• Work instruction: What you produce should be every line from the data that includes "will".

Collected data:
──────────
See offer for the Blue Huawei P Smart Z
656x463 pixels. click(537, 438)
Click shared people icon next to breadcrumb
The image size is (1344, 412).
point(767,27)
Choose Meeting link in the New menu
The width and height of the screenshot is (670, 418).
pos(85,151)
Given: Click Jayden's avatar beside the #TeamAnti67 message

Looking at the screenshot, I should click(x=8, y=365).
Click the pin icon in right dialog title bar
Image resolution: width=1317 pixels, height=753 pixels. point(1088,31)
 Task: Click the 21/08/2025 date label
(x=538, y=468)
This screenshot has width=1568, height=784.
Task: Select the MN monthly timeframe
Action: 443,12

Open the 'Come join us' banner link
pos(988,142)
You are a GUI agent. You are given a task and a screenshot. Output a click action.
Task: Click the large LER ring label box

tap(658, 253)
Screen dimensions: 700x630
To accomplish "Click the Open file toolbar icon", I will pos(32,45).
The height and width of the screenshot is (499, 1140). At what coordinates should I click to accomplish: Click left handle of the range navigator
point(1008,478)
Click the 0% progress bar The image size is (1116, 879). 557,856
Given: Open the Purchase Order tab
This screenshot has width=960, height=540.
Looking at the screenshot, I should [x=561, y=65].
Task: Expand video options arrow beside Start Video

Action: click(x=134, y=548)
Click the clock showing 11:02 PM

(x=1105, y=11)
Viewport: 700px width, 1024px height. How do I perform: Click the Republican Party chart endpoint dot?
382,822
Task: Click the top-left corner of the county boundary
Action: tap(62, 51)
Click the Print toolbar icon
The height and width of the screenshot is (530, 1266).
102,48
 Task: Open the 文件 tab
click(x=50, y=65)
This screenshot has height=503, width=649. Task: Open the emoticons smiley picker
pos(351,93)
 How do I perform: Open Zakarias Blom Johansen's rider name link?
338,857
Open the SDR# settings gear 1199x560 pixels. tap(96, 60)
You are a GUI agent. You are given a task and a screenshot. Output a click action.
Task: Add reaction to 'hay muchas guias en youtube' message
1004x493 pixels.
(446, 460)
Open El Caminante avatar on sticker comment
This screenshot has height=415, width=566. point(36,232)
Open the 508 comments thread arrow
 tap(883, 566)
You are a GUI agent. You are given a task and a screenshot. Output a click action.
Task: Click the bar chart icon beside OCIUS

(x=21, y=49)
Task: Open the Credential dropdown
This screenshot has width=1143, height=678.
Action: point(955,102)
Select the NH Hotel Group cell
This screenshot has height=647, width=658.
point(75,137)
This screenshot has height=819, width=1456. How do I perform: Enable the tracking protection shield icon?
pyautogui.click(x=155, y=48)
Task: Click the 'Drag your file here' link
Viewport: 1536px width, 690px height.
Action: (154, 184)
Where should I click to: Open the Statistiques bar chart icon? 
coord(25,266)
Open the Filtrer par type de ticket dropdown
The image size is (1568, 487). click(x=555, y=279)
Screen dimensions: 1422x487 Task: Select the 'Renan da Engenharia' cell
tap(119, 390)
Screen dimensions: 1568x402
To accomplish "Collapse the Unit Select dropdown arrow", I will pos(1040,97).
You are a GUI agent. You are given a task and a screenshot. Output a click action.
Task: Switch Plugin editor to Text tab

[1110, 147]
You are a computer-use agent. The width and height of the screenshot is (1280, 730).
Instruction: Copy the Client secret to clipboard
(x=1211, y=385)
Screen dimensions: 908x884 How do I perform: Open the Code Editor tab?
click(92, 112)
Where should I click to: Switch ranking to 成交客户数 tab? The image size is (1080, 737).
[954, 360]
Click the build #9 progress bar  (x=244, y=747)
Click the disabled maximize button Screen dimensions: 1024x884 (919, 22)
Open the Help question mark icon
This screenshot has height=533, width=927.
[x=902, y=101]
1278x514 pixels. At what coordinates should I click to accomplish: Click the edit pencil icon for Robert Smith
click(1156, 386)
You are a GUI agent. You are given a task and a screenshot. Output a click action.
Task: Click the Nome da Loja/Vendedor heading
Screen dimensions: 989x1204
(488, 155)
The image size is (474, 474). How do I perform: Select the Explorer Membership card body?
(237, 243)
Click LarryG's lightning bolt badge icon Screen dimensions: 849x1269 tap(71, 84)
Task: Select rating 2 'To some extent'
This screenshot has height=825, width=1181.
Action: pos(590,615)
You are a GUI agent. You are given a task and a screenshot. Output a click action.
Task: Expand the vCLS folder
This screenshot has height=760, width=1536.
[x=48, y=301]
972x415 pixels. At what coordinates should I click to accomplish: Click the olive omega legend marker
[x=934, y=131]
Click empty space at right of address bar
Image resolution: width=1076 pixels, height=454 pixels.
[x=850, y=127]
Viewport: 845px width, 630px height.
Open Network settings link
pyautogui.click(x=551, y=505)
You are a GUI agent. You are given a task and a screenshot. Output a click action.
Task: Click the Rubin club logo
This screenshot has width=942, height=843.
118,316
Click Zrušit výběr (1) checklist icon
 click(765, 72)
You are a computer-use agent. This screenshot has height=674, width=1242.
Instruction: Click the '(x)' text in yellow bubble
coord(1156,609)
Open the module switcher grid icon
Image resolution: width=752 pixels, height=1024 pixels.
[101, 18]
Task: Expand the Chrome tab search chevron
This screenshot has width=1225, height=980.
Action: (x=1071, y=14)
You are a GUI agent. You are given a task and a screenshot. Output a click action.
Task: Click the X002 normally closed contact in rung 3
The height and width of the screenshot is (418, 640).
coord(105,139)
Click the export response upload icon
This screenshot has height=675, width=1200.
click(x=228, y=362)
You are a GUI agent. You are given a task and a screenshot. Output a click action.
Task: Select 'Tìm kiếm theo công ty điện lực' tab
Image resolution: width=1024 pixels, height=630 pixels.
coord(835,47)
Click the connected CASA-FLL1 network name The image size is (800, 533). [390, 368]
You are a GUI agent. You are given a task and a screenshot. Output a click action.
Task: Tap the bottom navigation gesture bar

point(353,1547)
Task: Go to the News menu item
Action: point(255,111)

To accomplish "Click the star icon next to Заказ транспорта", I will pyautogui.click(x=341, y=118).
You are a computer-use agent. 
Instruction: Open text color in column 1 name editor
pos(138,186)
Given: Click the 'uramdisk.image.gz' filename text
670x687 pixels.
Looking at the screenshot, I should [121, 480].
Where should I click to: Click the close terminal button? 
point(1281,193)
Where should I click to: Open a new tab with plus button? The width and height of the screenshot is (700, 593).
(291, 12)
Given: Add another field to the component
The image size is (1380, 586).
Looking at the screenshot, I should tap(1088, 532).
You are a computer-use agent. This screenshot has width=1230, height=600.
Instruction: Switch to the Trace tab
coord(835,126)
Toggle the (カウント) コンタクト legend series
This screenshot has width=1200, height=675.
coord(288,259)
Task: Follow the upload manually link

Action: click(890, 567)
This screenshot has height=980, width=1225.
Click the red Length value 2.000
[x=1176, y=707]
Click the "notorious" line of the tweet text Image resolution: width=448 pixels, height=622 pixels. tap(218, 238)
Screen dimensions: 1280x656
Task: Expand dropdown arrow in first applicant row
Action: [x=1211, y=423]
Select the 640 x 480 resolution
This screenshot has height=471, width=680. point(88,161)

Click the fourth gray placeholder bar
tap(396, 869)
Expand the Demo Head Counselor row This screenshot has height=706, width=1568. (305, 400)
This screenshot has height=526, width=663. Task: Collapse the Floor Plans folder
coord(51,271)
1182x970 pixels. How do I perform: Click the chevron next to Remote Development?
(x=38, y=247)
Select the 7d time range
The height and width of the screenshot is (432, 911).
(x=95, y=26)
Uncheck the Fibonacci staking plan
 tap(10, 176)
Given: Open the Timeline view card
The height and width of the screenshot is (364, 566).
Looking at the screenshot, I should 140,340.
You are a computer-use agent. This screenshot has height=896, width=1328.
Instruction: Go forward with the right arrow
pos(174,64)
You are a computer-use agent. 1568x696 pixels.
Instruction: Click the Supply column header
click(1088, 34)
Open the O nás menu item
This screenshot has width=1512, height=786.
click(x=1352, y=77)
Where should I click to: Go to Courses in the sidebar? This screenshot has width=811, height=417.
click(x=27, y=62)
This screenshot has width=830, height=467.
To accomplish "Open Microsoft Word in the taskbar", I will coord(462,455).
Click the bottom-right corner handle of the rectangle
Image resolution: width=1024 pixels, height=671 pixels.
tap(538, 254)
──────────
• Result of the task:
To accomplish "Click the Open file toolbar icon", I will pos(32,45).
To accomplish "Collapse the Unit Select dropdown arrow", I will pos(1040,97).
To accomplish "Click the star icon next to Заказ транспорта", I will pyautogui.click(x=341, y=118).
To accomplish "Open Microsoft Word in the taskbar", I will coord(462,455).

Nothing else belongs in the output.